Quad Core vs Dual Core: Q9550S vs. E8600, Part III – CPU Scaling with CrossFire
Half-Life 2: Lost Coast
Half-Life 2 is still a popular game and it is the oldest game we review for this series. Half-Life 2: Lost Coast is an additional level for this 2004 game. Lost Coast was released October, 2005 as a free download to all purchasers of Half-Life 2. Lost Coast was developed as a playable tech demo, intended to showcase the newly-added high definition range lighting – HDR – features of the Source Engine. Lost Coast features some very minor storyline details that were scrapped from Half-Life 2. A flyby of this level is played during the HL2 video stress test and it is very repeatable and quite accurate. All in-game settings are maxed out, including 4xAA/16xAF.
Now at 1650×1080 resolution:
Although all of our configurations breeze through this benchmark, quad-core has a notable advantage over dual when they are clocked about the same. You may notice that the game’s 300 FPS cap will also influence the average scores, as many setups are hitting that ceiling. But no matter how you look at it, quad wins.
Great article. Here’s what I found most interesting
If we just look at the minimum framerates for the chips are similar clockspeeds (Q9550s @ 3.4 vs E8600 @ 3.33 and Q9550s @ 4.0 vs E8600 @ 4.0) the quad core comes out on top the majority of the time.
For the two-way Xfire tests, the Q9550 (at similar clockspeed to) beats the E8600’s minimum framerates in COD4, UT3, Lost Planet, HL2: LC, FEAR, ET: QW, WiC, FC2, and PT Boats. The two chips, for the most part, tie in the games Stalker, Crysis, and X3. The only game where the quad loses is Call of Juarez.
When we look at the three-way XFire tests, the results are basically the same except Lost Planet and PT Boats moves from the “win” category to the “tie” category for the quad core.
I wonder what’s up with the Call of Juarez results. Even with the chips at the same clock speed, the quad core loses fairly significantly. At 4.00 GHz, the quad’s minimum framerate is 31 while the dual’s is 42.
I wondered about CoJ as i was testing and repeated those benchmarks many, many times; far more than with any other of my tests. I would say that some of it is probably partly because of the Cat 9-2 drivers.
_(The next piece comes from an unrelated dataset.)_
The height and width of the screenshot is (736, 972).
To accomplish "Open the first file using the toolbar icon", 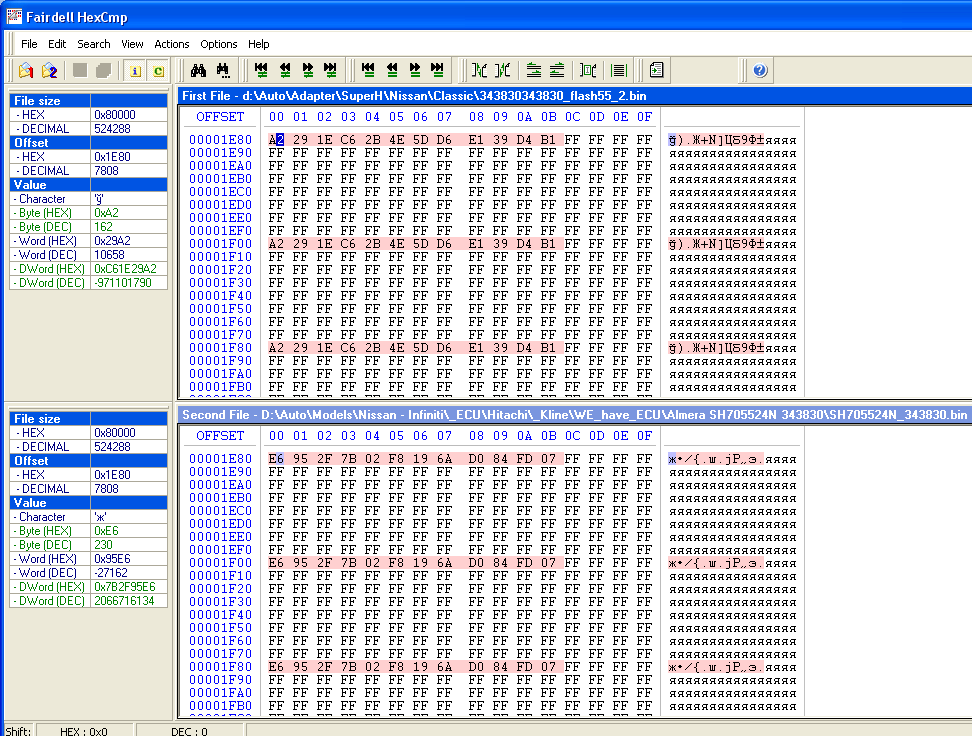I will pyautogui.click(x=26, y=70).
If you look back on this benchmark to our September testing with Cat 8-1 all the way through Cat 8-12hotfix, there is definitely some variance with multi-GPU performance.
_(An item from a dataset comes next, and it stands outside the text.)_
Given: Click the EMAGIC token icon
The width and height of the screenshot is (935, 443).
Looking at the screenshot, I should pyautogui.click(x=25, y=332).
So let me theorize that there appears to be a ‘hitch’ in CoJ – you can actually watch it “stutter” in a couple of places – that the slower clocked Quad simply cannot overcome that appear to really skew the bottom [and thus average and max] framerates. It exaggerates what happens when you actually play CoJ, similar to my old STALKER benches that had way too high of a maximum as they panned the sky. The CoJ benchmark was also never updated, although the game was. That makes it somewhat flawed in my opinion, as the vendors are continuing to optimize for the game, not for the old benchmark. In the future, it will not be so important – as for example, in my current benching, “Vista 64 vs. Vista32-bit”, my Q9550s is at 4.0Ghz where this is not observed quite so much.
It also means that I am considering making a custom timedemo from the latest patched CoJ. I wish Techland would update theirs. Or maybe I will wait for “CoJ 2, Bound in Blood” and use that new benchmark instead. I am looking forward to its release, soon.
http://www.nugadgets.com/products/ProductDetails/68514Call_of_Juarez_2_PC.1496901.1.html
they say 1-3 weeks, but that is not official. The trailer says, “Summer”.
Here is a trailer on You.Tube:
http://www.youtube.com/watch?v=-CZi_FKsyPE
You also need to realize that CrossFireX-3 is still imperfect; you can see it’s scaling is still not “bang-for-buck”. Clearly there has been drastic improvements overall in the CFX-3 Catalyst drivers over the last 6 months, but there is plenty of room for more.
Yep, I can’t wait to see how multi-core CPUs and GPUs take off this year. Check out the following results for the new Tom Clancy game:
http://www.pcgameshardware.com/aid,679029/Tom-Clancys-HAWX-Benchmark-review-with-15-CPUs/Practice/
Those were some of the most striking results I’ve come across yet – even more striking than GTA4.